Multi-view structure from motion (SfM) estimates the position and orientation of pictures in a common 3D coordinate frame. When views are treated incrementally, this external calibration can be subject to drift, contrary to global methods that distribute residual errors evenly. Here the method propose a new global calibration approach based on the fusion of relative motions between image pairs.

Algorithm of the Global Structure from Motion

Require: internal camera calibration (possibly from EXIF data)
Require: pairwise geometry consistent point correspondences
Ensure: 3D point cloud
Ensure: camera poses

compute relative pairwise rotations
detect and remove false relative pairwise rotations
  - using composition error of triplet of relative rotations
compute the global rotation
  - using a dense least square and approximated rotations
compute relative translations
  - using triplet of views for stability and colinear motion support
compute the global translation
  - integration of the relative translation directions using a l-∞ method.
final structure and motion
  - link tracks validated per triplets and compute global structure by triangulation,
  - refine estimated parameter in a 2 step Bundle Adjustment
    - refine structure and translations
    - refine structure and camera parameters (rotations, translations).

Information and usage

The chain is designed to run on a sfm_data.json file and some pre-computed matches. The chain will only consider images with known approximate focal length. Image with invalid intrinsic id will be ignored.

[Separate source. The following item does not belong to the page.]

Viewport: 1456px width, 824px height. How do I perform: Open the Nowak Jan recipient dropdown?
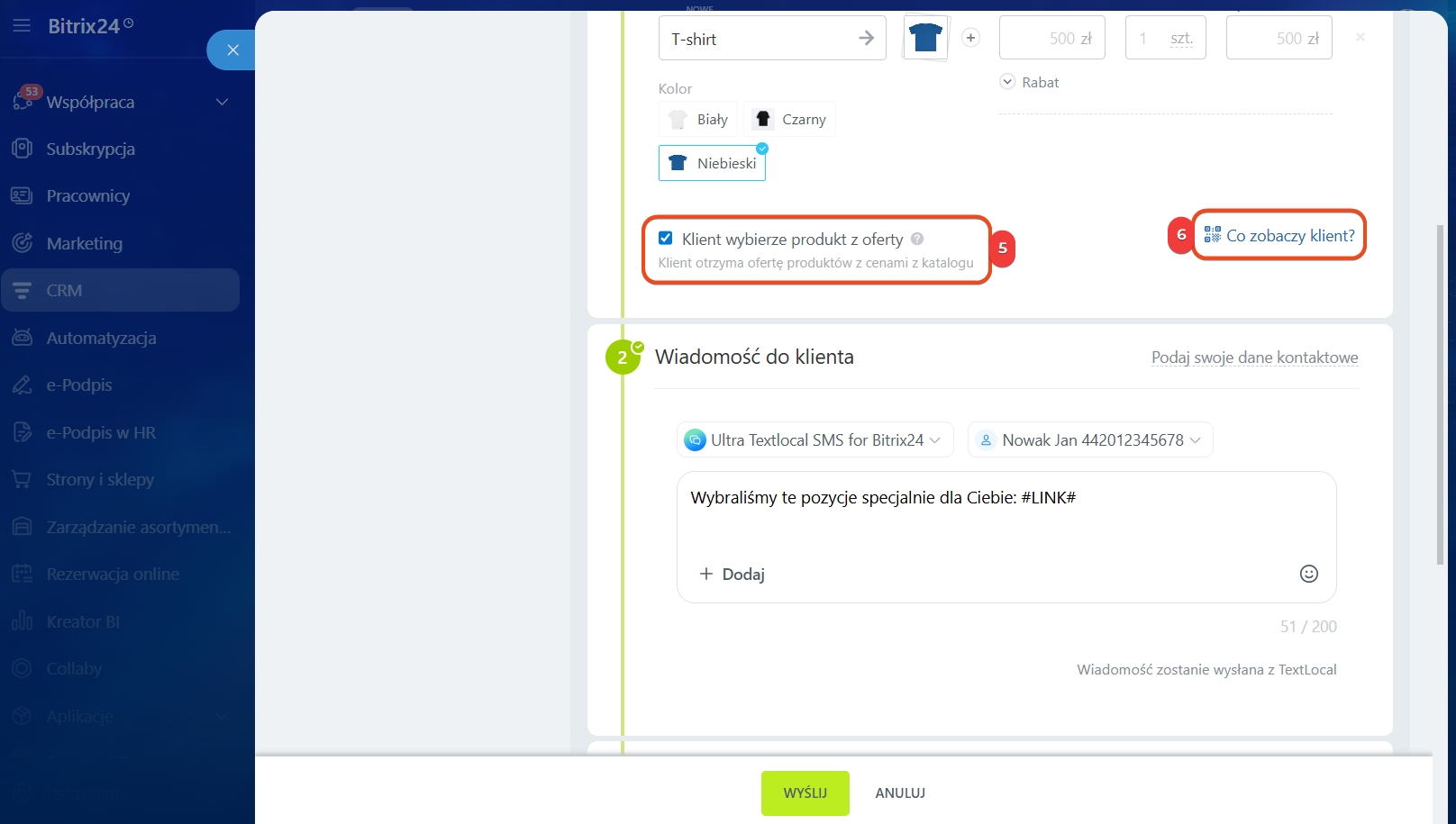(x=1090, y=440)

$ openMVG_main_GlobalSfM -i Dataset/matches/sfm_data.json -m Dataset/matches/ -o Dataset/out_Global_Reconstruction/

Arguments description:

Required parameters:

  • [-i|–input_file]
    • a SfM_Data file
  • [-m|–matchdir]
    • path were geometric matches were stored
  • [-o|–outdir]
    • path where the output data will be stored

Optional parameters:

  • [-r|–rotationAveraging]

    • 1: L1 rotation averaging _[Chatterjee]
    • 2: (default) L2 rotation averaging _[Martinec]
  • [-t|–translationAveraging]

    • 1: (default) L1 translation averaging _[GlobalACSfM]
    • 2: L2 translation averaging _[Kyle2014]
    • 3: (default) SoftL1 minimization _[GlobalACSfM]
  • [-f|–refineIntrinsics]

    User can control exactly which parameter will be considered as constant/variable and combine them by using the ‘|’ operator.

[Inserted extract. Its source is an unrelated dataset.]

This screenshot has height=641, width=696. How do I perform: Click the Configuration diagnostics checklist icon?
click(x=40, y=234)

    • ADJUST_ALL -> refine all existing parameters (default)
    • NONE -> intrinsic parameters are held as constant
    • ADJUST_FOCAL_LENGTH -> refine only the focal length
    • ADJUST_PRINCIPAL_POINT -> refine only the principal point position
    • ADJUST_DISTORTION -> refine only the distortion coefficient(s) (if any)
    • NOTE Options can be combined thanks to ‘|’:
      • ADJUST_FOCAL_LENGTH|ADJUST_PRINCIPAL_POINT -> refine the focal length & the principal point position
      • ADJUST_FOCAL_LENGTH|ADJUST_DISTORTION -> refine the focal length & the distortion coefficient(s) (if any)
      • ADJUST_PRINCIPAL_POINT|ADJUST_DISTORTION -> refine the principal point position & the distortion coefficient(s) (if any)

_[GlobalACSfM] default settings are “-r 2 -t 3”.


As a dense image network is required to perform global SfM it is required to detect more Regions points per image to ensure a high probability of matching.
Please use:
  • “-p HIGH” option on openMVG_main_ComputeFeatures
  • “-r .8” on openMVG_main_ComputeMatches.